Molly Crabapple is an artist and writer living in New York. Brothers of the Gun, her illustrated collaboration with Syrian war journalist Marwan Hisham, will be published by Random House in 2018. Her work has been described as “God’s own circus posters,” by Rolling Stone, but beneath the lavishly detailed surface, it engages injustice and rebellion.
Because of Molly’s 2013 solo exhibition, Shell Game, a series of large-scale paintings about the revolutions of 2011, she was called “an emblem of the way that art could break out of the gilded gallery” by The New Republic. In 2015, Molly Crabapple was awarded Yale Poynter Fellowship, and received a Front Page Award for her art of rebel-held Aleppo. Her art also earned her a 2014 Gold Rush award, and she was shortlisted for a 2013 Frontline Print Journalism Award for her internationally-acclaimed reportage on Guantanamo Bay.

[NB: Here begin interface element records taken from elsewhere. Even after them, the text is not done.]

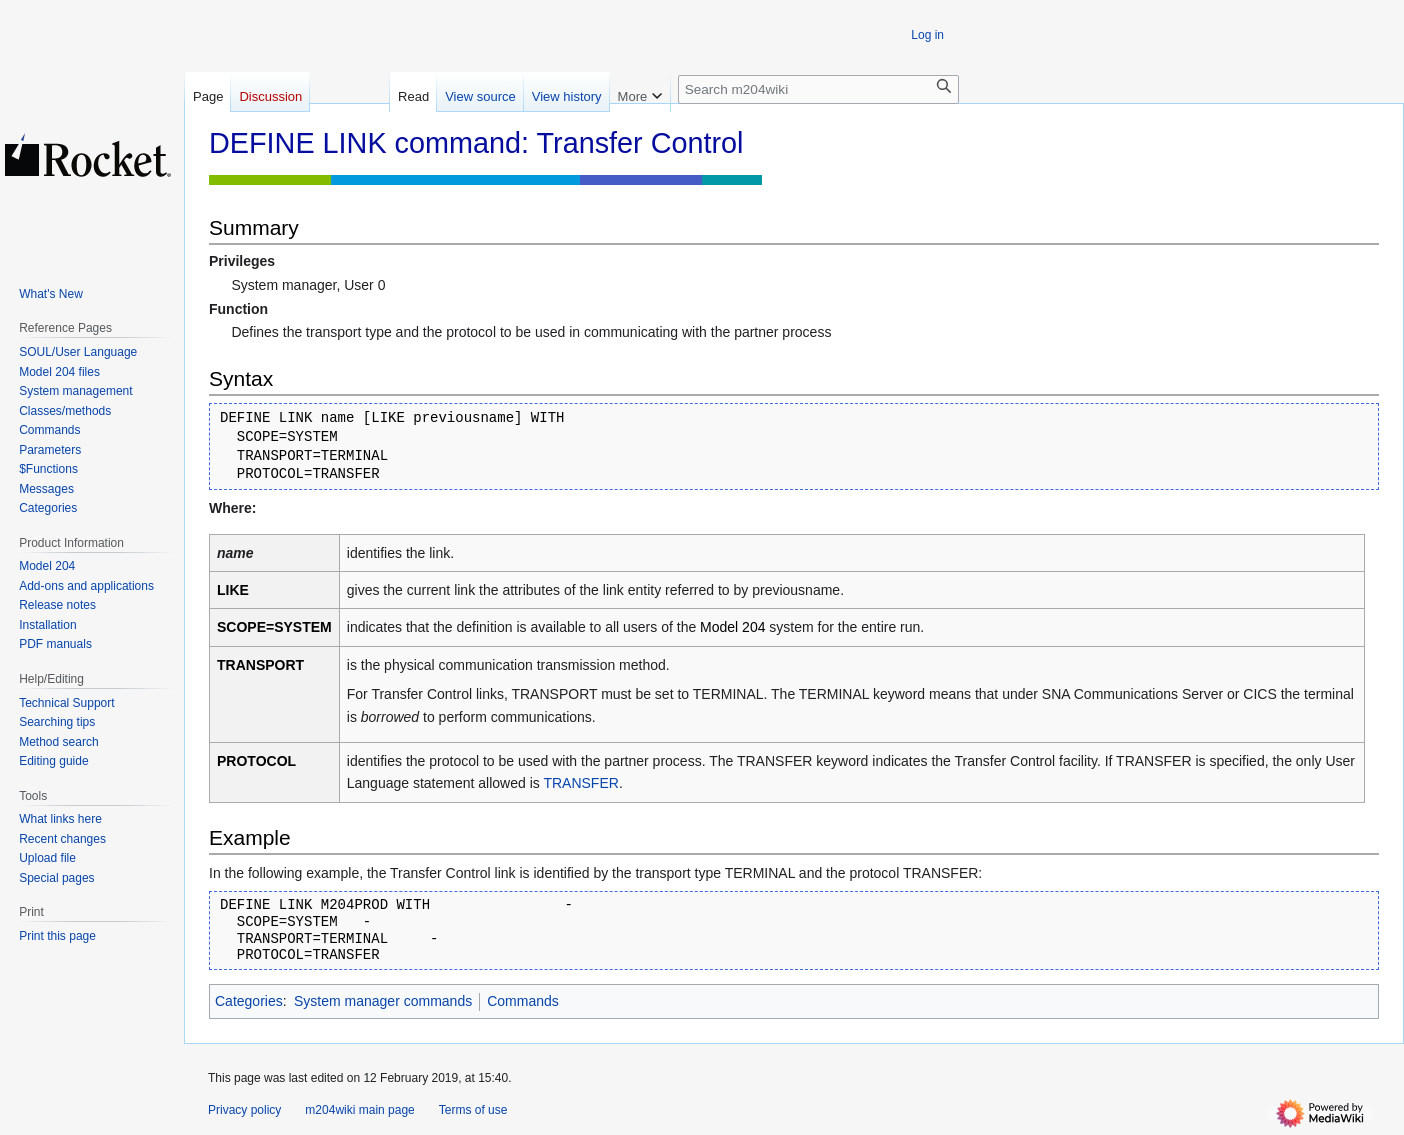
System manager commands (383, 1001)
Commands (523, 1001)
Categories (249, 1001)
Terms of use (473, 1110)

Molly is a contributing editor for VICE and has written for The New York Times, The Paris Review, Vanity Fair, The Guardian, CNN and Newsweek. Her published books include the memoir Drawing Blood (Harper Collins. 2015) Discordia (with Laurie Penny; Random House, 2012) on the Greek economic crisis and the art books Devil in the Details and Week in Hell (IDW 2012).

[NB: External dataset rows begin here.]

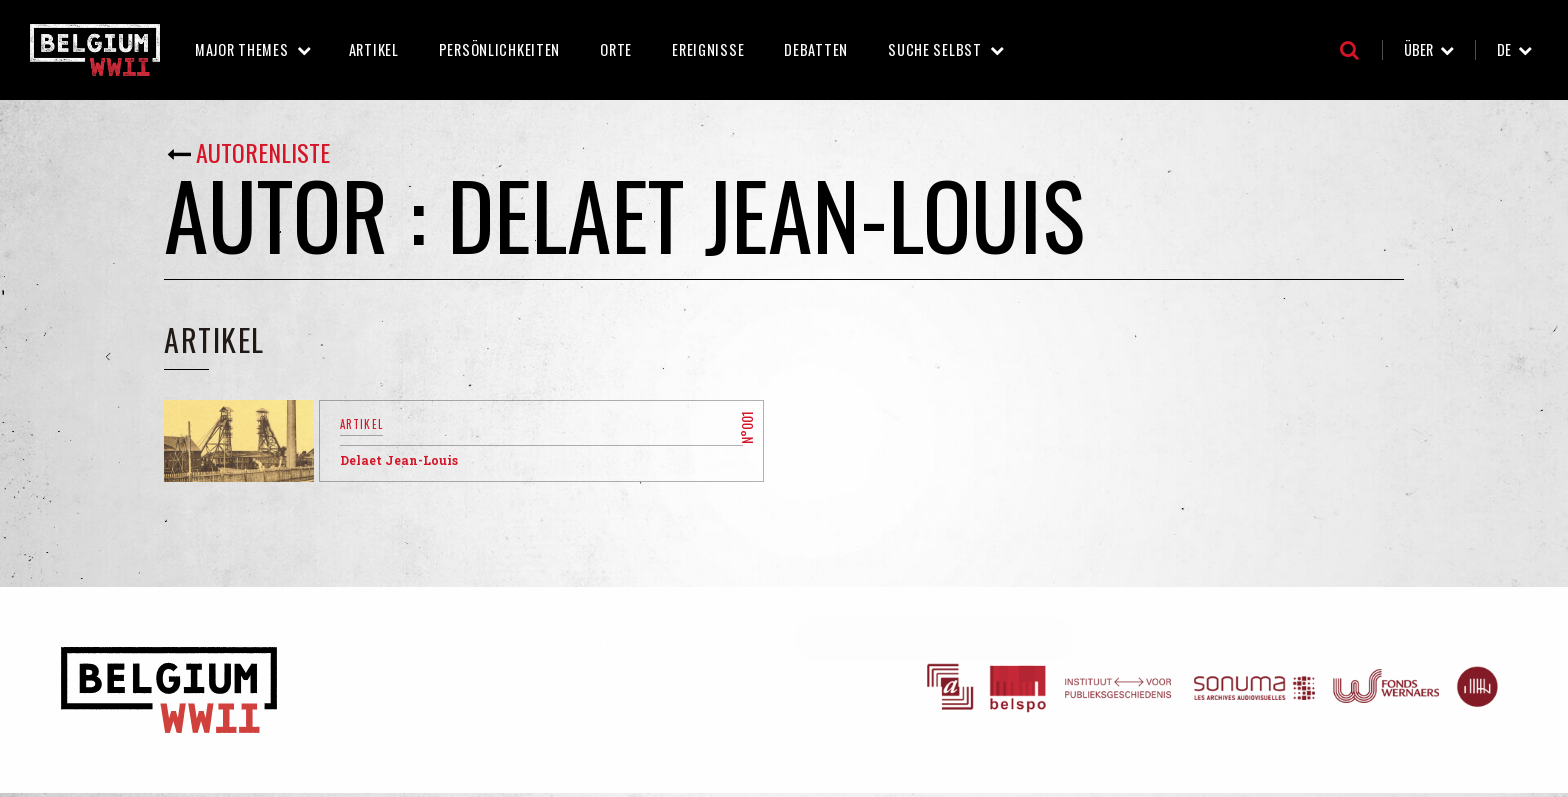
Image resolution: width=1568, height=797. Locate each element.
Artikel (374, 49)
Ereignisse (708, 49)
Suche (1349, 50)
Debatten (816, 49)
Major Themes (242, 49)
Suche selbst (935, 49)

Molly has been called “equal parts Hieronymus Bosch, William S. Burroughs and Cirque du Soleil,” by The Guardian; “THE artist of our time” by comedian Margaret Cho, and “a brilliant and principled artist” by BoingBoing. She spent four years as the staff artist of The Box, one of the world’s most lavish (and notorious) nightclubs. Molly has taken her sketchbook from burlesque halls to refugee camps, always with a skeptical eye for power.
Molly is the illustrator of Matt Taibbi’s New York Times bestseller, The Divide. She has collaborated with Spike Jonze to create backdrops for the 2013 YouTube Music Video Awards, and with Esperanza Spalding on projections for her concerts. She created art for Patton Oswalt’s DVD, Tragedy Plus Comedy Equals Time.
She regularly speaks to audiences around the world, at institutions such as The Museum of Modern Art, The London School of Economics, and Harvard and Columbia Universities. Her works are held in the permanent collections of the Museum of Modern Art, The Barjeel Foundation and The New York Historical Society.